Prompt: When you reach a picture, leave it out; output everything else in the records exactly.
╭──
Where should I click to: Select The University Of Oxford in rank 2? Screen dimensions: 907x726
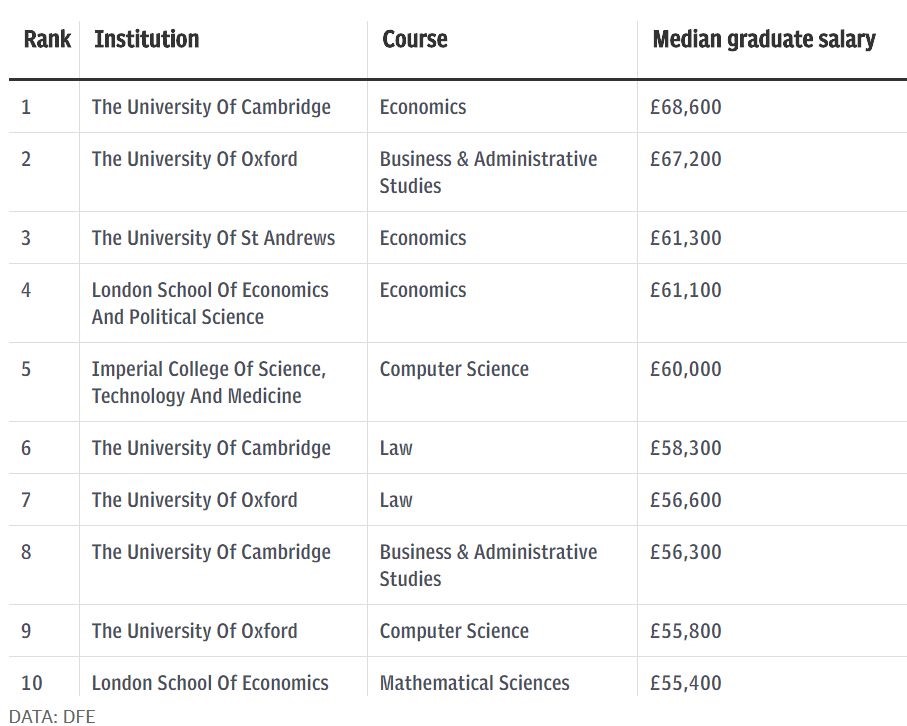(194, 159)
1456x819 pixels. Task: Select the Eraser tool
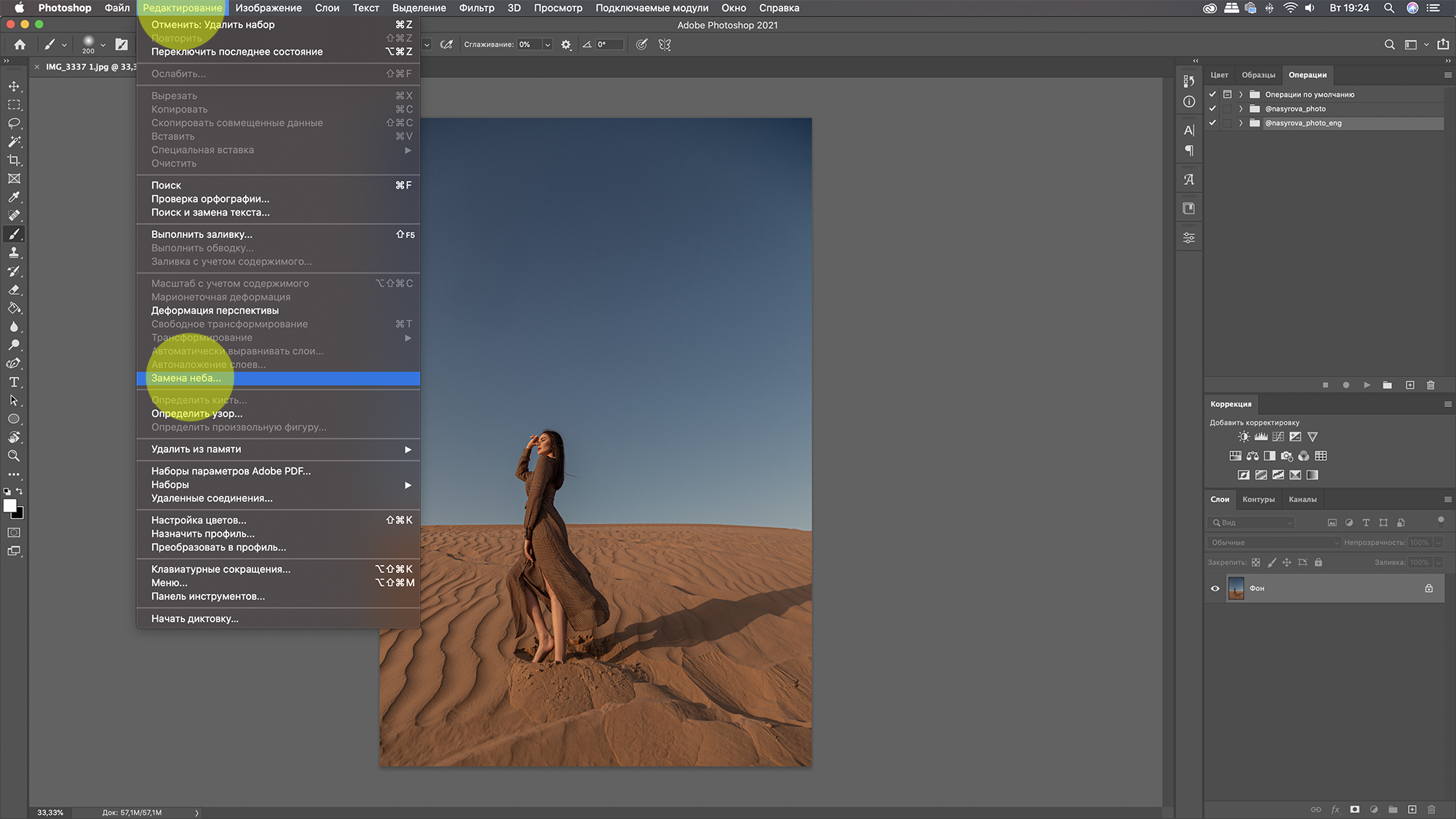point(14,290)
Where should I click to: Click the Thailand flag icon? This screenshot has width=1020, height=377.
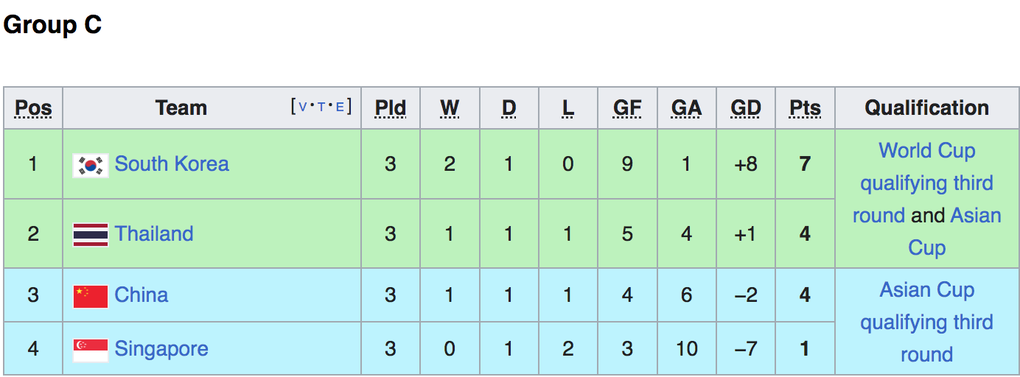[90, 235]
╰──
Exercise solution:
Where should I click to: Select The University Of Oxford in rank 2? Screen dimensions: 907x726
(194, 159)
1456x819 pixels. Task: Select the Eraser tool
point(14,290)
Where should I click to: Click the Thailand flag icon? This screenshot has width=1020, height=377.
[90, 235]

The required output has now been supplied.